The first rite of spring at Rogue Farms is one of the dirtiest chores of the year.

Today, we’re in the hopyard digging up rhizomes. It’s a hard job in the best of conditions. Because of all the rain we received last week, it’s a mess.

Digging Rhizomes 2

A shovel to dig up the rhizome, a knife to cut it away from the roots. This job can only be done by hand.

The typical hop bine lives for 10-15 years. But a hopyard is built to last for many decades. For a hopyard to be productive throughout its lifetime, older bines are dug up, removed and replaced with younger plants.

Mother Nature provides us with a simple way to do that. We dig up healthy rhizomes, split them, and then replant. That way we know the new bines are an exact copy of what we’re already growing. Farmers and gardeners have used this propagation technique going back centuries.

Digging Rhizomes 3

Digging rhizomes in the Revolution hop section of Rogue Farms.

Why not let our hops propagate themselves? Hops are like people, their offspring isn’t an exact replica of the parents. You could start out with rows of only Alluvial hops. But after a few generations, new strains of random varieties would start to take over.

That would make the job of brewing our world class Rogue beers pretty much impossible.

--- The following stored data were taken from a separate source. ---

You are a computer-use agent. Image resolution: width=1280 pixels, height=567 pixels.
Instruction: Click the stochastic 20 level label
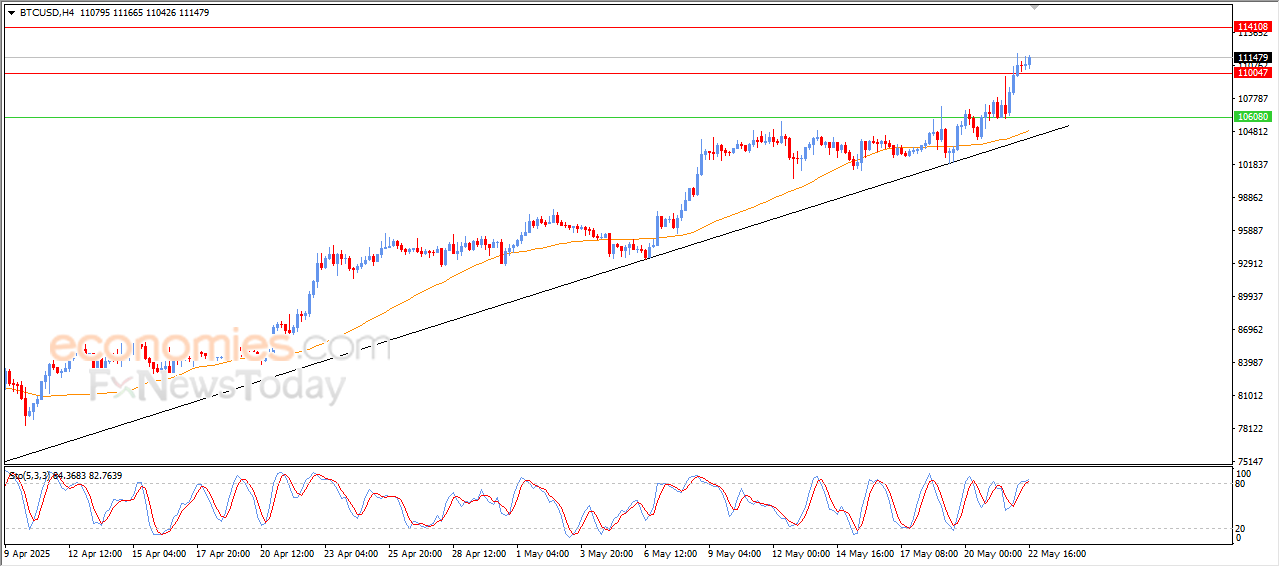(x=1241, y=528)
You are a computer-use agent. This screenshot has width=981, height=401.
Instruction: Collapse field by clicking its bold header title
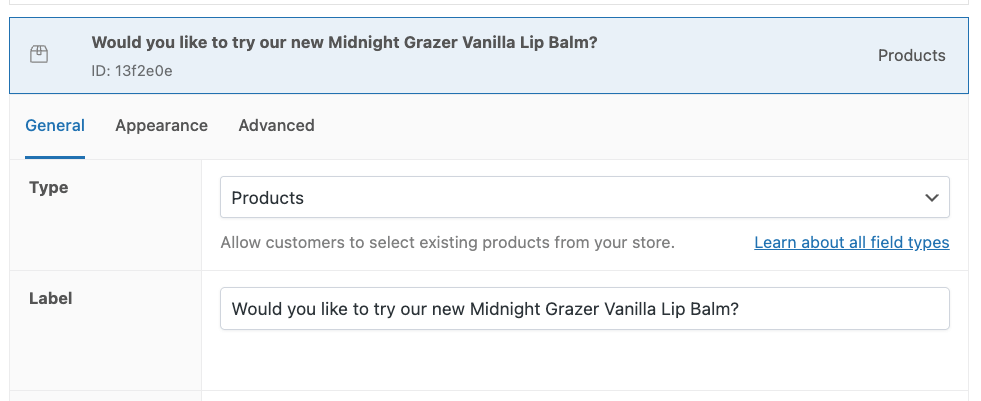[x=344, y=43]
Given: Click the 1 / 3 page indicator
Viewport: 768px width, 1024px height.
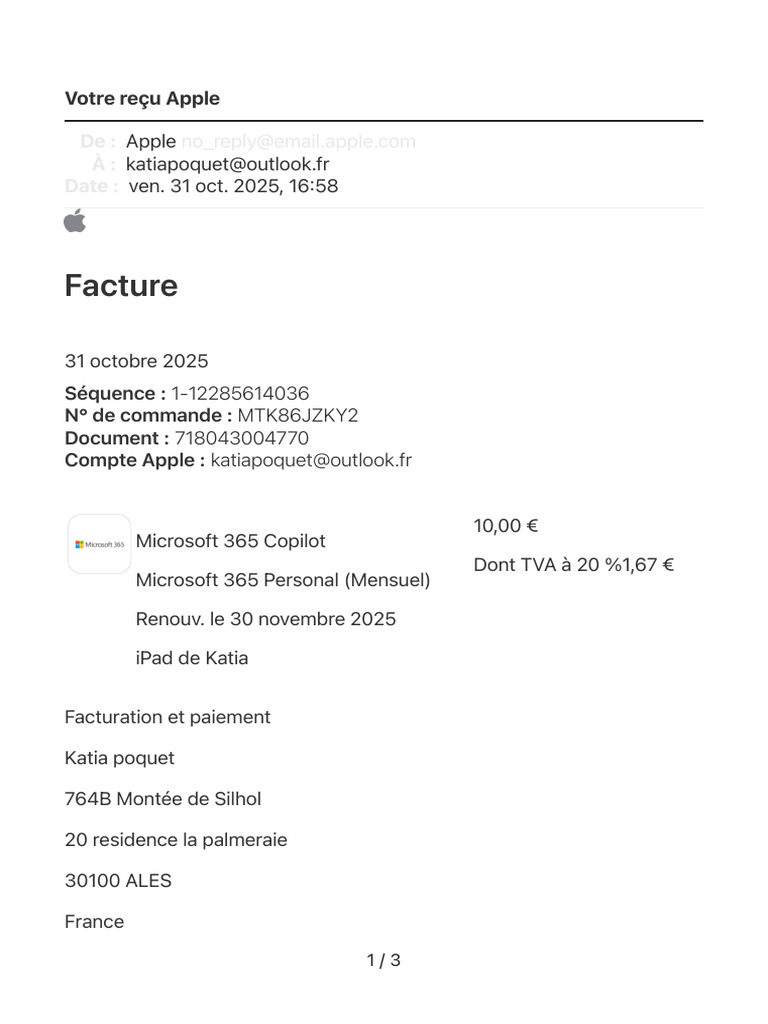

Brewmaster John Maier personally selected the seven varieties of hops we grow here at Rogue Farms. Each year we grow and harvest Alluvial, Freedom, Independent, Liberty, Rebel, Revolution and Yaquina hops, because those are the hops John wants for our ales, porters, lagers and stouts.

Even when the weather isn’t perfect, this is a great time of year to visit Rogue Farms. The bines are emerging, the Prickless Marionberries are budding. Soon we’ll be stringing and staking the hopyard. Drop in and join us for another year of growing beers, spirits, ciders and sodas from Ground To Glass.